もうひとつ。私には後悔していないことがある。祖父が倒れるちょうど2週間前、私たちは久しぶりに祖父母に会いにきていたのだ。コロナが流行り始め田舎は特によそからくるひとに対しての警戒心・排除感が強まってピリついていた時期だった。今はやめておいた方がいいのでは?という祖父母の意見を押し切って、私たちは青森に帰ってきた。ただし、家には寄らず畑だけで会うという条件で。直接畑で待ち合わせし、大して作業の手伝いもしていないと思うが、まあるく座っていっぷく(休憩)をした。弟がギターを持ってきていたので、畑の真ん中で弾き語りを始めた。歌うのが好きな祖母も一緒に歌い始めた。タバコをぷかぷかふかしながらその様子を横目に見ていた祖父が突然、「昔バンドでボーカルをやっていたことがある」という、祖母も母も初めて聞く話を話し始めた。どこまでほんとでどこからが嘘なのか分からない話だったが、話が上手で面白い祖父らしいエピソードだった。祖父との最後の記憶は、そんな何気なく、平和な、畑の中でのいっぷくだった。祖父が倒れたのはそのすぐ後。突然だった。あの時、祖父母の心配を押し切って無理やり会いに行った私たち。ぎりぎりまでいくか悩んでいたけれど、行かないという選択をしていたら後悔がひとつ残った気がする。

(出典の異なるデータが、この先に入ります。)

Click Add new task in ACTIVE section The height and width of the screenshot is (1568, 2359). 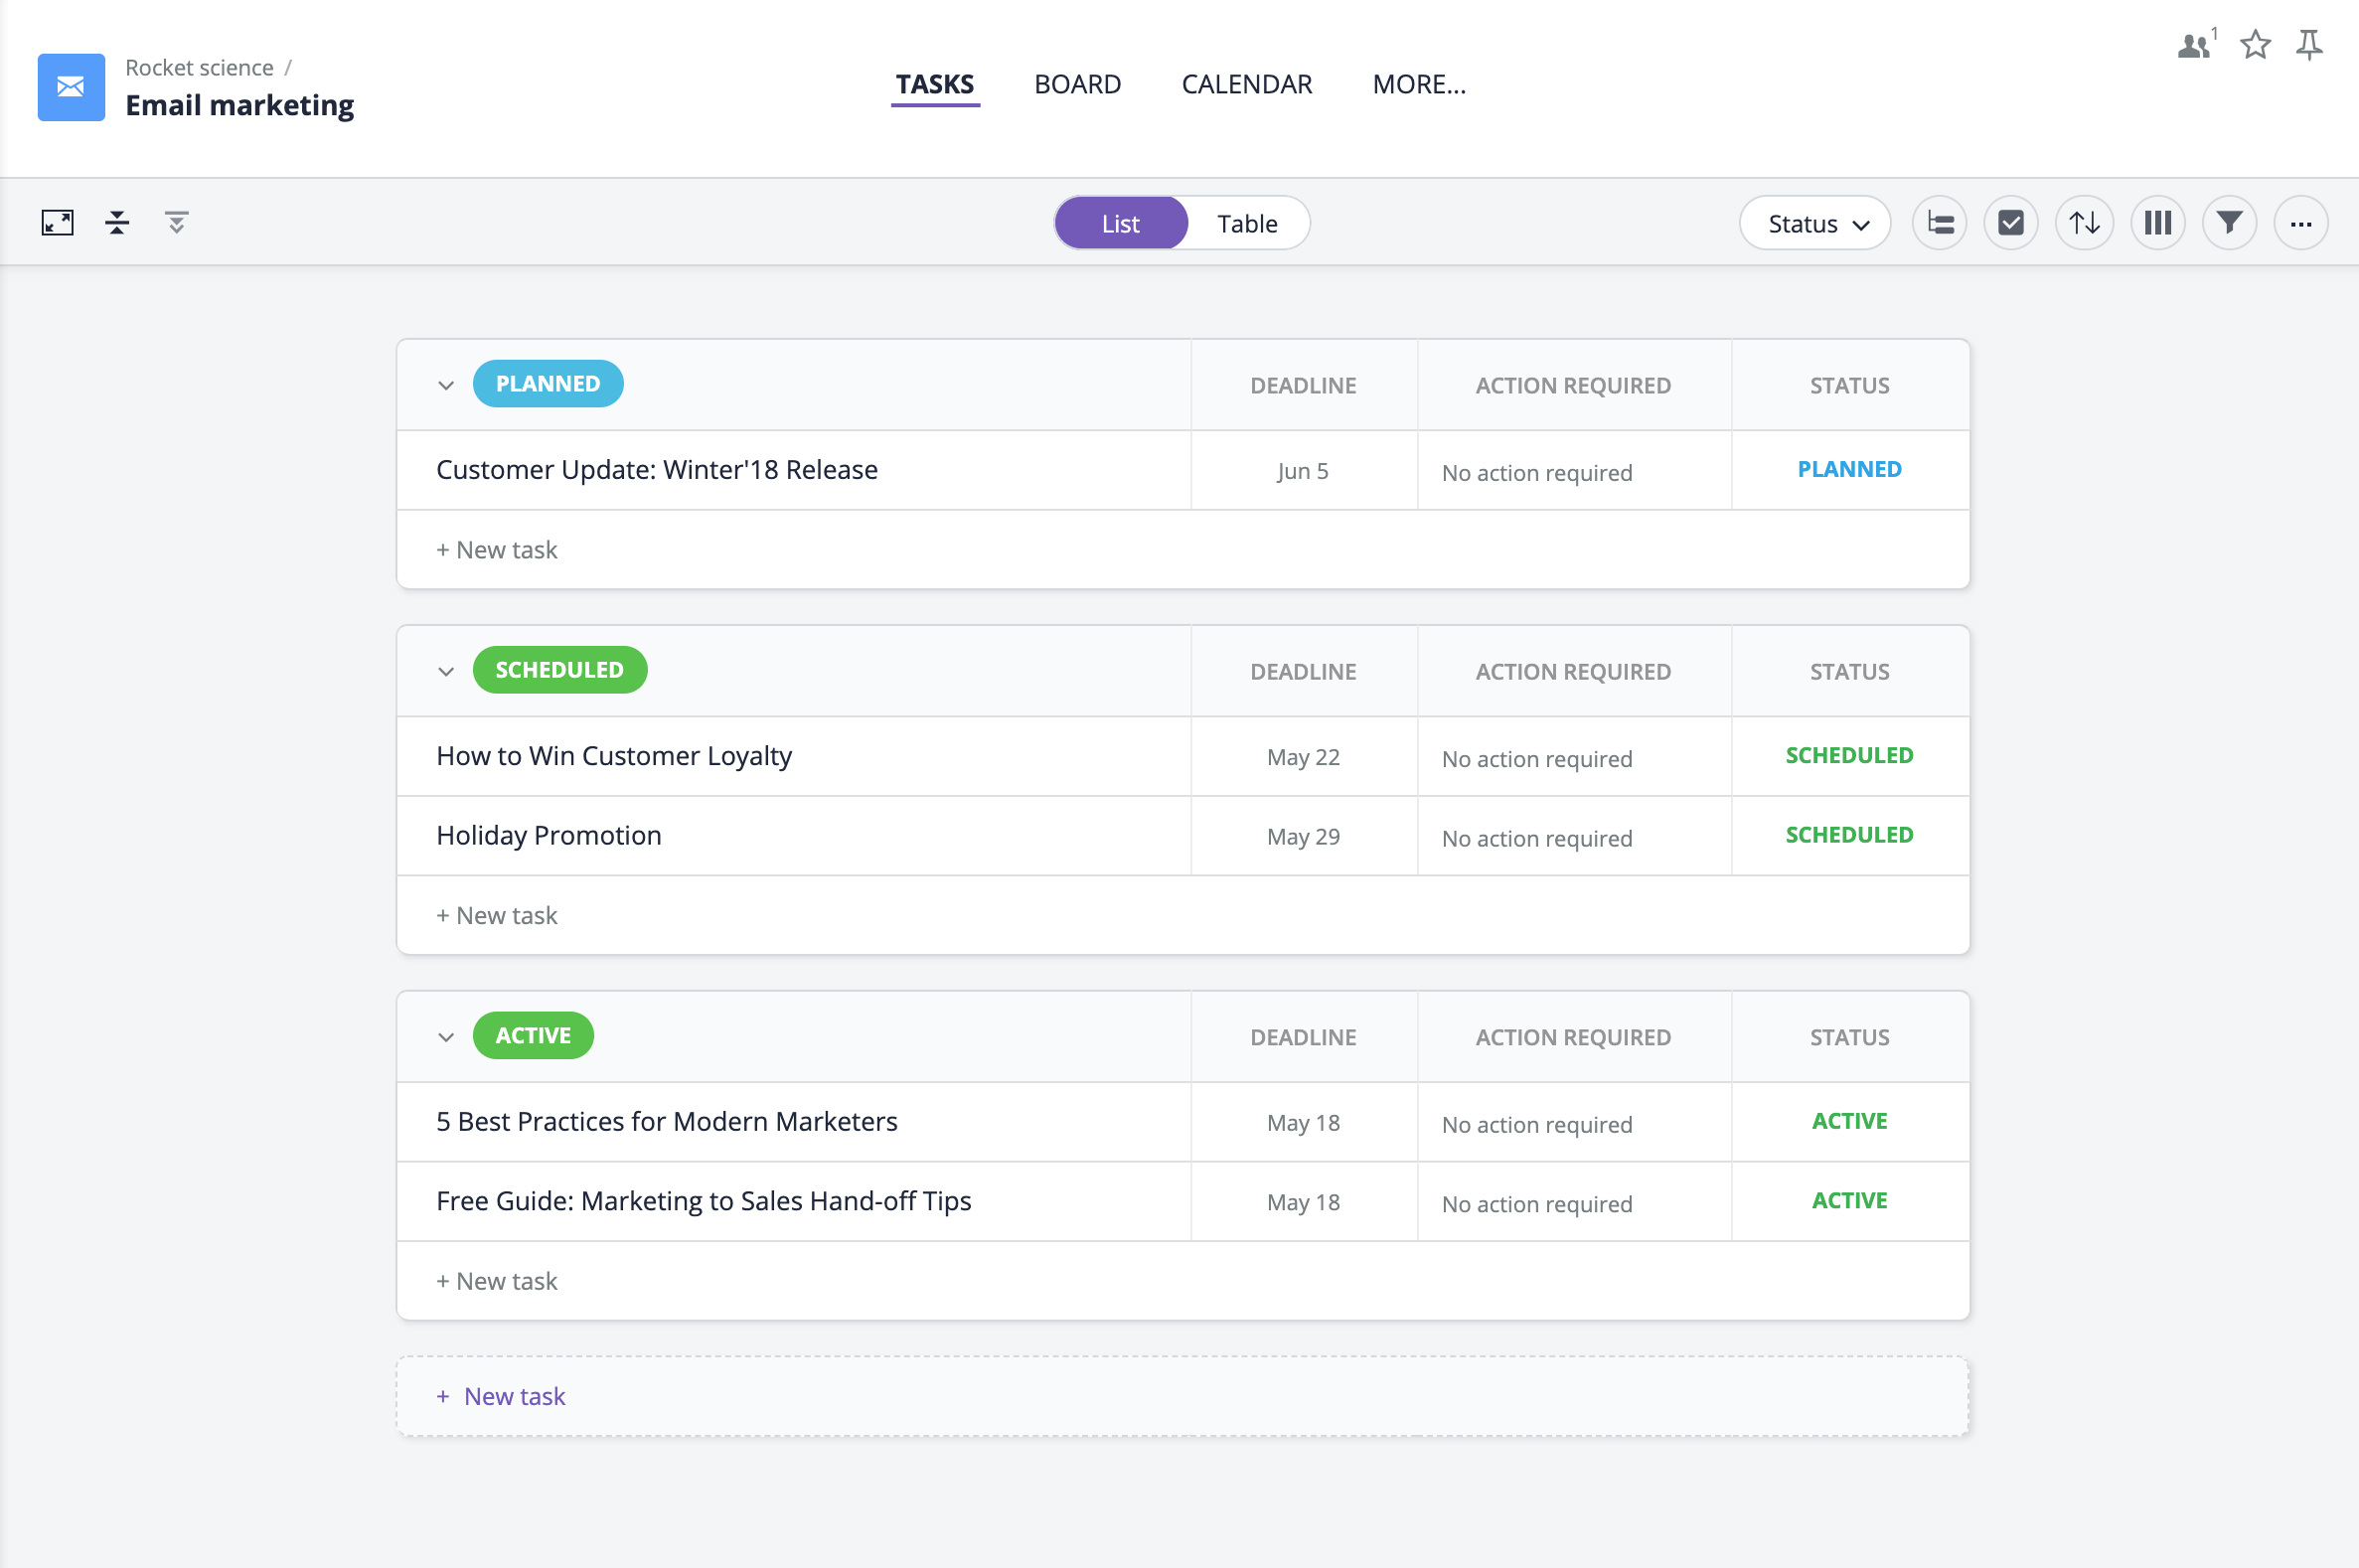pyautogui.click(x=497, y=1279)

私自身、自分の人生に迷って、紫波を訪れていた時期の出来事だった。農業というやりたいことが何年も変わらずに私の中にあったが、周りの意見や環境に流されつつあった。正直この頃は、周りが言うようにとりあえず一度どこかに就職してみて、本当にやりたい農業はまた後回しにしてもいいのかなと考え始めていた。でも、祖父の死や紫波でのさまざまな出会いが重なり、生きている”今”、がむしゃらでもやりたいことをやっていくべきだと思い至った。単純な脳みそかもしれないが、それが私のやり方なんだと思う。

こんなことを書くつもりではなかったのだが。コロナで寝込んで桃の選果の夢を見て思い出した。この時期いろんなことがありすぎて、最近は記憶が薄れてきている。自分はあまり先のことを考えないタイプだから紫波にきたのもあまり考えずに来ちゃったと言うことが多いけど、実は色々感じたり考えたりしてたんだな自分。私は何か悩んだ時、結局原点に戻ってきてスッキリするということがよくある。紫波に出会って2年。あの頃に比べたらだいぶ生活も変わったけど、この”今”に慣れてきて忘れていた原点。日々を生きすぎていて、立ち止まったり振り返ることがなかったここ最近。コロナになって一度立ち止まり、振り返れた気がする。また忘れないように、忘れても戻れるように、ここに残しておく。

最後までお読みいただきありがとうございます。